Александр Герасимов в сюртуке и фуражке вышел из ворот, с любопытством оглядывая коляску. Он знал, что со дня на день должен прикатить его давний знакомый путешественник Григорий Силыч Карелин, но не ведал, что гость объявится именно сегодня, потому и не встретил его на пристани. А как сказали слуги, дескать, господин важный в гости, то сразу догадался, о ком идёт речь.

– Батюшки светы! – радостно воскликнул он, увидев Карелина. – Не ждал-с, признаться, сегодня, не ждал-с… И не могли о дне приезда сообщить? Встретили бы по-царски. А то и стол не накрыт, и ром в погребу.

Карелин слез с подножки коляски. Он был выше купца на целую голову: в цилиндре, в суконном сюртуке, в брюках дудочкой и туфлях петербургских, обрызганных здешней грязью. Глаза сердитые, но умные, прикрытые припухшими веками. Нос с горбинкой. Губы резко очерченные и подбородок с ямочкой. Неподступный с виду, но душой открыт. Герасимов полез с объятиями. Гость трижды чмокнул его, похлопал по плечу и хохотнул:

– Не подрос ты, однако, Саня, ни на дюйм. И дожди тебя поливают, и солнце пригревает, а всё такой же.

– Мал золотник, да дорог; велик верблюд, да воду на нём возят!

– Это ты верно, – всё также смеясь, согласился Карелин. – Нынче вот сам государь в экспедицию снарядил.

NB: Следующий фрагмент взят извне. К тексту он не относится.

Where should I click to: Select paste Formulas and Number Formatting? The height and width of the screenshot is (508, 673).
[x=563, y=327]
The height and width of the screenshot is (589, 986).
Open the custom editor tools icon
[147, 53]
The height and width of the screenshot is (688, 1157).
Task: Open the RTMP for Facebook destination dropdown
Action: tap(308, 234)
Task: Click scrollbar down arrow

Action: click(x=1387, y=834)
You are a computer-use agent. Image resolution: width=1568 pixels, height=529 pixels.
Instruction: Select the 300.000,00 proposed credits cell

Весело подтрунивая друг над другом, они прошли во двор, оттуда в гостиную, а затем поднялись на второй этаж в отведённую для Карелина комнату.

За обеденным столом гость сидел прямо; ловко управлялся ножом и вилкой, руки держал над столом изысканно, словно дирижёр. Подбородок вскинут, поскольку жабо прикрыто белой жёстко накрахмаленной салфеткой. Герасимов понимал, что Григорию Силычу неловко, но было приятно видеть этакую важную персону у себя в гостях. Он заглядывал Карелину в глаза и посмеивался в душе над своим смятением. И тут же вспомнил их путешествие четырёхлетней давности на Тюб-Караган. Тогда Григорий Силыч, плавая на купеческом шкоуте, облюбовал каменистый мысок и обосновал на нём форт Ново-Александровский.

– В какую теперь экспедицию собираешься?

– На юг поплывём. Поглядим, как живут-могут туркменцы иомудского племени.

– Разрешили тебе к туркменцам плыть? Смотри! Нынче ведь всё с ног на голову поставлено. Купечеству нашему строжайше воспрещено причаливать к туркменским берегам. На всех тумбах объявления расклеены, за нарушение приказа – под суд.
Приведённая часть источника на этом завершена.